OBJECTIVE: Tally how many of the lines below contain the string "pixels", and reply with that number alone.

[START AVAILABLE DATA]

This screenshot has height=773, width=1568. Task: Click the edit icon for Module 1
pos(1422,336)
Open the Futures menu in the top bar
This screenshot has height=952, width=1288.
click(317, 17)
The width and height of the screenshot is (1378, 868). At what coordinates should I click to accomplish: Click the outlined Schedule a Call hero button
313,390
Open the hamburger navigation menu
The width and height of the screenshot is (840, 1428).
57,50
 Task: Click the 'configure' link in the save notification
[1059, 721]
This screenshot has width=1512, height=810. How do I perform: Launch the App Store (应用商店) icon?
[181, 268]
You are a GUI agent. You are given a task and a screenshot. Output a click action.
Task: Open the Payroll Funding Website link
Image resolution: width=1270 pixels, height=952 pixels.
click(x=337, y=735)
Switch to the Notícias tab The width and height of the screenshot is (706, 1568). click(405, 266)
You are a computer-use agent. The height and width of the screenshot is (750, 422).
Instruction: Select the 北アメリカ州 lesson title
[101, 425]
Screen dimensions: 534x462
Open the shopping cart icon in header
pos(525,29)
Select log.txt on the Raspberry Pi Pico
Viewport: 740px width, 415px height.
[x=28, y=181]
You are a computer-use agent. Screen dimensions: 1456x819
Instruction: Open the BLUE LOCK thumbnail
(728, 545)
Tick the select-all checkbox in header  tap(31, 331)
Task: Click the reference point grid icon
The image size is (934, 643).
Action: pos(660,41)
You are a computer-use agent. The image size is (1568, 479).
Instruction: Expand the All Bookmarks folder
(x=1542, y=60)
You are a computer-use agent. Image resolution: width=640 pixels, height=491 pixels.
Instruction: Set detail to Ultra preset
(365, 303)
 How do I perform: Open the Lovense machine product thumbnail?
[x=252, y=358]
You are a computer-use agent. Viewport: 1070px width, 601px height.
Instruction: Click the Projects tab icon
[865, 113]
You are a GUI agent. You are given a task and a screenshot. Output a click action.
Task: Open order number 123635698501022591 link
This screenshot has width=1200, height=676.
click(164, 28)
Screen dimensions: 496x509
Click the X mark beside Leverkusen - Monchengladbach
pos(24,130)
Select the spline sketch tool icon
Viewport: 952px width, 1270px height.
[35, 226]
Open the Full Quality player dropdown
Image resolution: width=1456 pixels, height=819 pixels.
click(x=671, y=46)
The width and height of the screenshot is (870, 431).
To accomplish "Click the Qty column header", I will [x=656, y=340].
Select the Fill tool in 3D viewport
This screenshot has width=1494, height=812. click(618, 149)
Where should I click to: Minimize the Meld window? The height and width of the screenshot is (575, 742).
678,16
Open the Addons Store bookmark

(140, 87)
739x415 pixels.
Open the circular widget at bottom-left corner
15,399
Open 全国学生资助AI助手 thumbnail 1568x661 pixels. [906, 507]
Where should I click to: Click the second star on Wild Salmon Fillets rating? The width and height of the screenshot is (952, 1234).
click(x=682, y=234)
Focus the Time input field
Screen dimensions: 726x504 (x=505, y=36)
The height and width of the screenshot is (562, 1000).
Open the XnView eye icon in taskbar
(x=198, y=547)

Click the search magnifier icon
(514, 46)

[END AVAILABLE DATA]

ANSWER TO THIS TASK: 5